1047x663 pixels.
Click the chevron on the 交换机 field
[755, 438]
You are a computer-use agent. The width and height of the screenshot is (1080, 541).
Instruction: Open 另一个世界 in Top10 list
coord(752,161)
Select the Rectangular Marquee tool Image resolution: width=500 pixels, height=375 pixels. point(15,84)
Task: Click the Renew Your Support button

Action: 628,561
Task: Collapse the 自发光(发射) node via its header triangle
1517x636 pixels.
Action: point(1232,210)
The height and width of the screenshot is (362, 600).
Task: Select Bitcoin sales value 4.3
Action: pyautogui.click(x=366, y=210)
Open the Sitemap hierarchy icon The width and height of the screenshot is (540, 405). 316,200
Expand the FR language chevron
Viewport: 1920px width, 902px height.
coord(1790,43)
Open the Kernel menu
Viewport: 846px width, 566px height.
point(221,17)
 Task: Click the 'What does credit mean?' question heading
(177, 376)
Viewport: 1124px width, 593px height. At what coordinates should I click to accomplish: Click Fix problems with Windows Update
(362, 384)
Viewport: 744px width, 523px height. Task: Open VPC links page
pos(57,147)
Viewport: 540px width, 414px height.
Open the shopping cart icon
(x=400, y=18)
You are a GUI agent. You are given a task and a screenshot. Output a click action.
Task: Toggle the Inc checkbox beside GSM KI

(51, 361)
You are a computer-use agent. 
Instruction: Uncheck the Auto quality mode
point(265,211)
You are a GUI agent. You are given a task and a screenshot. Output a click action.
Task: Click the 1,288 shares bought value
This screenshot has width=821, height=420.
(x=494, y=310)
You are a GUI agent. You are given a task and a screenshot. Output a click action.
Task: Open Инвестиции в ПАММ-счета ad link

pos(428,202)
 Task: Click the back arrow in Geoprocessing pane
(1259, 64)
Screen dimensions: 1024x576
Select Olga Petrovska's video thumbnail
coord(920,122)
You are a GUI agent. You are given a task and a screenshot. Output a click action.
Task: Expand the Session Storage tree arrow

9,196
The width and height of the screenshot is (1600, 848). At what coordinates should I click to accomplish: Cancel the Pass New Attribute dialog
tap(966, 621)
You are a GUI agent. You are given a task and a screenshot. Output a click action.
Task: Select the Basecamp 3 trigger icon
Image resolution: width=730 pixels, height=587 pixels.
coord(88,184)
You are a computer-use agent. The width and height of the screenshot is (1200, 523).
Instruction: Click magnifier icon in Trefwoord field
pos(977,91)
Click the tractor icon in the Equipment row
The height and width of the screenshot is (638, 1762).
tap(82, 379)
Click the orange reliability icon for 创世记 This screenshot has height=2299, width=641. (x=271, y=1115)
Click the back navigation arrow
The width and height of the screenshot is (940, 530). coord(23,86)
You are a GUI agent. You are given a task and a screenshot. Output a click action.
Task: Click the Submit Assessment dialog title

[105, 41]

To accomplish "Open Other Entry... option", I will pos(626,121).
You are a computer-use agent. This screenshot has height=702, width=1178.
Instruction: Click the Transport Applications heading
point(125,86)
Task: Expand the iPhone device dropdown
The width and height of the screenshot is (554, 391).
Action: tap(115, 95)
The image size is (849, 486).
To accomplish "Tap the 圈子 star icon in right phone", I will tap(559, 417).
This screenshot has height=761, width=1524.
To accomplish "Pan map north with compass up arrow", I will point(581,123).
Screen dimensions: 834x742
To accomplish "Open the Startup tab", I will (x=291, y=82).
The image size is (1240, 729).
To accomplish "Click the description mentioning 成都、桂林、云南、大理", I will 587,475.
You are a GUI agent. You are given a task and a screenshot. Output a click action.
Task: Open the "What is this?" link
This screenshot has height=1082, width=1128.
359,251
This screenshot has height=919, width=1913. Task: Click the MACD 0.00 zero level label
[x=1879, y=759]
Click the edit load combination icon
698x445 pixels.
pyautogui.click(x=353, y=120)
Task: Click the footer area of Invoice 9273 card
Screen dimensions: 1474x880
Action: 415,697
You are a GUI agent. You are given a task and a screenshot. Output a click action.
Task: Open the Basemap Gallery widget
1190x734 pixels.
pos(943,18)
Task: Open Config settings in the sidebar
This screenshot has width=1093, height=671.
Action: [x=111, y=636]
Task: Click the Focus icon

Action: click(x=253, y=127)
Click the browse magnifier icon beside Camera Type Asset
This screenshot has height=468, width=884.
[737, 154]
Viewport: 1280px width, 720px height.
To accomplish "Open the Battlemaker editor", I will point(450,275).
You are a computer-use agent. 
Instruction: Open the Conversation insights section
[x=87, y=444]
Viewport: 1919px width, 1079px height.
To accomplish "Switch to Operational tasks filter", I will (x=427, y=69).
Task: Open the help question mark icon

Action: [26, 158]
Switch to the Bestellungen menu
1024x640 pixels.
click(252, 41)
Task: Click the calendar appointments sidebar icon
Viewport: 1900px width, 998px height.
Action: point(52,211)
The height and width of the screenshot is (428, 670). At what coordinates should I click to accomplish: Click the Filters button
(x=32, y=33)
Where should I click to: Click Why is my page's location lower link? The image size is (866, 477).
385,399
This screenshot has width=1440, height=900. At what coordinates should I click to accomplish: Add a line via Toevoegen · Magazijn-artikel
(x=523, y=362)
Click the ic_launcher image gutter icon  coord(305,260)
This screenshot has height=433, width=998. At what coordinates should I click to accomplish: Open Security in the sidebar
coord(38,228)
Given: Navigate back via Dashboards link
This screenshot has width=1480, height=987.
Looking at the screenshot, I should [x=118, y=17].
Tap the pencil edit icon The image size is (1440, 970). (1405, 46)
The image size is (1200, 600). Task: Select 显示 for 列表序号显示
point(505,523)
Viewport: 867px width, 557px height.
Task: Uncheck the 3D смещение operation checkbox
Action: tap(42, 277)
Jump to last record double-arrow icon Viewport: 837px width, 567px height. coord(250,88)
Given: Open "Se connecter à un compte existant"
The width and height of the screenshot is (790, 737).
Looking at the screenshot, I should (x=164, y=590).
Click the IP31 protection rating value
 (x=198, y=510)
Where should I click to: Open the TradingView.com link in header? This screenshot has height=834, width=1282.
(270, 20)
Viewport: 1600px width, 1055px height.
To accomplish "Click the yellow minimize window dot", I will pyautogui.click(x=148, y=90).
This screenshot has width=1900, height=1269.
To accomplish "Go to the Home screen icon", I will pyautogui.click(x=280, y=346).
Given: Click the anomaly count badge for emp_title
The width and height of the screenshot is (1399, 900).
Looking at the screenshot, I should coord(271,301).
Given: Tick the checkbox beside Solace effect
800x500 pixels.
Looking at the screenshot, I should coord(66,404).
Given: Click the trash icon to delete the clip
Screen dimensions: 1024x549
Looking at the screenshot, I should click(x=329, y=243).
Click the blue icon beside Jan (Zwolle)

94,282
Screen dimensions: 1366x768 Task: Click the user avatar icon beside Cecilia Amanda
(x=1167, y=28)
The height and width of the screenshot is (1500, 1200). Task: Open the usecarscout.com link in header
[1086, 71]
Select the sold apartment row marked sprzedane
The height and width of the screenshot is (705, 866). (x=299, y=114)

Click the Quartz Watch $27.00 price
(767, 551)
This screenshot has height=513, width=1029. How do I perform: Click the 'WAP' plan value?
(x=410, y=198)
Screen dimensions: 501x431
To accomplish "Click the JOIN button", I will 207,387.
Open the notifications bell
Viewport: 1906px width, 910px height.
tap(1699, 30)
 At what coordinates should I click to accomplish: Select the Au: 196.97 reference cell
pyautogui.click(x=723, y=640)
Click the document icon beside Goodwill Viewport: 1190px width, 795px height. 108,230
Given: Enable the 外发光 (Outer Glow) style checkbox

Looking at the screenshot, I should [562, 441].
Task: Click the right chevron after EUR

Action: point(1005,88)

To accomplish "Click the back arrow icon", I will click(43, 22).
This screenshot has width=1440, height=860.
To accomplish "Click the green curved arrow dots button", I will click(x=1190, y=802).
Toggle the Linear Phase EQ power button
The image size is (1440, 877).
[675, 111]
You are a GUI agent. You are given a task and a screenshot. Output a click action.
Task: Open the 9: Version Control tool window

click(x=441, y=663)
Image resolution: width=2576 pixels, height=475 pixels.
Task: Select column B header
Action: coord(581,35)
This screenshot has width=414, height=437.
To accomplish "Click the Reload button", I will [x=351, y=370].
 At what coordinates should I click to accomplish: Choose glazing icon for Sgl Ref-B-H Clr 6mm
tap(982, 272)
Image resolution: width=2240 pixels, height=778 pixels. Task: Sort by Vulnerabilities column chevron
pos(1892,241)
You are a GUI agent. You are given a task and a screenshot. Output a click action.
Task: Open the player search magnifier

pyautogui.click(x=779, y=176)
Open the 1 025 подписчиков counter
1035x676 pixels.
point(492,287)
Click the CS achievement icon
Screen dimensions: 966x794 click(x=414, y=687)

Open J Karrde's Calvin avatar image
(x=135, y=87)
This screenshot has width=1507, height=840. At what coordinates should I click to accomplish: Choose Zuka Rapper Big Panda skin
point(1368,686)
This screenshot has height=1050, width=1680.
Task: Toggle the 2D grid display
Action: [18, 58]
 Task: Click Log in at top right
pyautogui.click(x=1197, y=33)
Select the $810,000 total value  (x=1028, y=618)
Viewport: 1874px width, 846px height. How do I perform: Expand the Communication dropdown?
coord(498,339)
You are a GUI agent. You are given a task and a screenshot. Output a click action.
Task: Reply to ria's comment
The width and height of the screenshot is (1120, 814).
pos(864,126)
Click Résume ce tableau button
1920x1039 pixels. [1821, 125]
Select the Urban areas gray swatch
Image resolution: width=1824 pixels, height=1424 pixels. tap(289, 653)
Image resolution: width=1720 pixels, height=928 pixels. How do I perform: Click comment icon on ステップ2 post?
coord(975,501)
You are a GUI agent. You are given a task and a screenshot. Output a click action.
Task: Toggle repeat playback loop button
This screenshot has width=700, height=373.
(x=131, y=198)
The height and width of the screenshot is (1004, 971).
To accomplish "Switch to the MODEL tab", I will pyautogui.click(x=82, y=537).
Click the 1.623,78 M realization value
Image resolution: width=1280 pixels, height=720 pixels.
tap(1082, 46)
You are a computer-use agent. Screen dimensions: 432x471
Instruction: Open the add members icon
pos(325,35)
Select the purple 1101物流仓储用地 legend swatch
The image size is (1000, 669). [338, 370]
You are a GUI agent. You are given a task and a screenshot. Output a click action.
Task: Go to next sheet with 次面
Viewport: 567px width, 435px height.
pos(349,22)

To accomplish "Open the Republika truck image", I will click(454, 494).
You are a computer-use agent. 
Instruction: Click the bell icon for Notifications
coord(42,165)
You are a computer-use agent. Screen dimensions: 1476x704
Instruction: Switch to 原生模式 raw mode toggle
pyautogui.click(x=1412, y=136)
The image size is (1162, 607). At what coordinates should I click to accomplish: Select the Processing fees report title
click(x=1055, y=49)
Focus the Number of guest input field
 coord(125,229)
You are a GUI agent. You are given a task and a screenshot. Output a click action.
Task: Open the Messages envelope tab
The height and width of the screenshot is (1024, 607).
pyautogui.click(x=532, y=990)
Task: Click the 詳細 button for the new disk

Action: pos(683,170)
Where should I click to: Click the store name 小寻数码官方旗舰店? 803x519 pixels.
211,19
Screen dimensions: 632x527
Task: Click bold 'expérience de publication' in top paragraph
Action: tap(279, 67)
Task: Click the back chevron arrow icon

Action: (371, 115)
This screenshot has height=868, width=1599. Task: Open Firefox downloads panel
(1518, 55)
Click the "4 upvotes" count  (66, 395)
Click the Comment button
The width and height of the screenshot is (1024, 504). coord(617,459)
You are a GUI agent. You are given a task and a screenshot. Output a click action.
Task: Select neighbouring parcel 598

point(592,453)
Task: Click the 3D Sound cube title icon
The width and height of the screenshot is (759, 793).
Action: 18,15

* [Try it]:
Reply with every line of the listing that has the string "computer".

* [Solution to this problem]:
You are a computer-use agent. The width and height of the screenshot is (1080, 541).
You are a computer-use agent. 
You are a computer-use agent. The width and height of the screenshot is (1200, 523).
You are a computer-use agent. This screenshot has height=702, width=1178.
You are a computer-use agent. 
You are a computer-use agent. Screen dimensions: 432x471
You are a computer-use agent. 
You are a computer-use agent. Screen dimensions: 1476x704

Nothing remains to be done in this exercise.